Exercise brief =
Reproduce the Gauss-Newton passage, beginning at the words "If the model" and stopping after "approximation is good.", and switch each "Jacobian" to "derivative matrix".

So we need another idea.

The Gauss-Newton method solves nonlinear least squares by repeatedly pretending, locally, that the nonlinear model is linear [1],[2].

The nonlinear least squares problem

The objective is still:

β min ∥ y - f (X, β) ∥^{2}

The difference is that $f$ is now nonlinear in $β$ .

Define the residual vector:

r (β) = y - f (X, β)

We want to make that residual vector as small as possible.

The local linear approximation

At the current parameter estimate $β^{(k)}$ , Gauss-Newton approximates the model with a first-order Taylor expansion [1],[2]:

f (X, β) \approx f (X, β^{(k)}) + J (β^{(k)}) (β - β^{(k)})

The matrix $J$ is the Jacobian. It contains the partial derivatives of each model prediction with respect to each parameter.

If the model has many outputs and several parameters, the Jacobian tells us how every prediction changes when every parameter changes slightly.

The Jacobian in plain language

The Jacobian is a sensitivity table. Each entry asks: if I nudge this parameter, how much does this predicted value move?

Interactive example

The example below fits a nonlinear exponential curve. Each step builds a local linear approximation around the current parameters, solves a small least squares correction, and updates the curve. Watch how the fit improves quickly when the local approximation is good.

Gauss-Newton: repeatedly linearize the nonlinear model

iteration

0 / 10

SSE

6.0656

parameters

3.40, 0.22, 0.25

The Gauss-Newton step

Instead of solving the nonlinear problem directly, we solve a linear least squares problem for a parameter correction $δ$ [1],[2]:

J^{T} J δ = J^{T} r

Then we update:

β^{(k + 1)} = β^{(k)} + δ

So each iteration says:

Look at the current model.
Build a local linear approximation.

Information shown =

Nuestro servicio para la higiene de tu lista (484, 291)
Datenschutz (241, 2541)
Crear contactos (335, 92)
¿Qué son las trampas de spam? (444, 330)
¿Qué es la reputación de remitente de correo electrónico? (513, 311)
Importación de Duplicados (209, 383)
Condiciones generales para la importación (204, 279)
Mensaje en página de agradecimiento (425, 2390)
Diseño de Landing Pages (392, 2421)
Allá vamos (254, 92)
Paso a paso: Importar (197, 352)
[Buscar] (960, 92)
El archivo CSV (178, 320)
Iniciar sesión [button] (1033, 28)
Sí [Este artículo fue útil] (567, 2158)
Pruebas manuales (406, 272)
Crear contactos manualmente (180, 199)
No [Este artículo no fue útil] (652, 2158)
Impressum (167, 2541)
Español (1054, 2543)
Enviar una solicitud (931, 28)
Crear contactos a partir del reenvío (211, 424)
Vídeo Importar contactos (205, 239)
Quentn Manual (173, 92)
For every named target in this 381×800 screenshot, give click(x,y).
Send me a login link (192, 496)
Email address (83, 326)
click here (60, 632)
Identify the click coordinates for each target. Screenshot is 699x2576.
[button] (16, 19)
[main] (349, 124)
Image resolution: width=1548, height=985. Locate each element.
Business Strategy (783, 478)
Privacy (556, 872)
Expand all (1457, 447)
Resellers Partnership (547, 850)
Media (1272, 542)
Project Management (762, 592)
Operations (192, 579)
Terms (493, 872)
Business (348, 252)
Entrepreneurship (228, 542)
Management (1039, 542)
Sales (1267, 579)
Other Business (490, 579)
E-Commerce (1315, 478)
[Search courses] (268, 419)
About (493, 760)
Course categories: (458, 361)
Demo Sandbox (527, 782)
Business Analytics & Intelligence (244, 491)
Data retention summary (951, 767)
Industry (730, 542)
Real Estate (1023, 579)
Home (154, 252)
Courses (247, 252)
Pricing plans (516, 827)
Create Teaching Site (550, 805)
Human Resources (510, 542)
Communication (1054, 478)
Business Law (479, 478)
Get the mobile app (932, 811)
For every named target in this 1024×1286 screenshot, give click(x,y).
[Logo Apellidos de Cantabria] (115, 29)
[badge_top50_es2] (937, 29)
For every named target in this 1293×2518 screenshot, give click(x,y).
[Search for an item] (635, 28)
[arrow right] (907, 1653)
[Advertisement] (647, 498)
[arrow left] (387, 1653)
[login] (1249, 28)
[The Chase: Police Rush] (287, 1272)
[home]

Output of the exercise =
If the model has many outputs and several parameters, the derivative matrix tells us how every prediction changes when every parameter changes slightly.

The derivative matrix in plain language

The derivative matrix is a sensitivity table. Each entry asks: if I nudge this parameter, how much does this predicted value move?

Interactive example

The example below fits a nonlinear exponential curve. Each step builds a local linear approximation around the current parameters, solves a small least squares correction, and updates the curve. Watch how the fit improves quickly when the local approximation is good.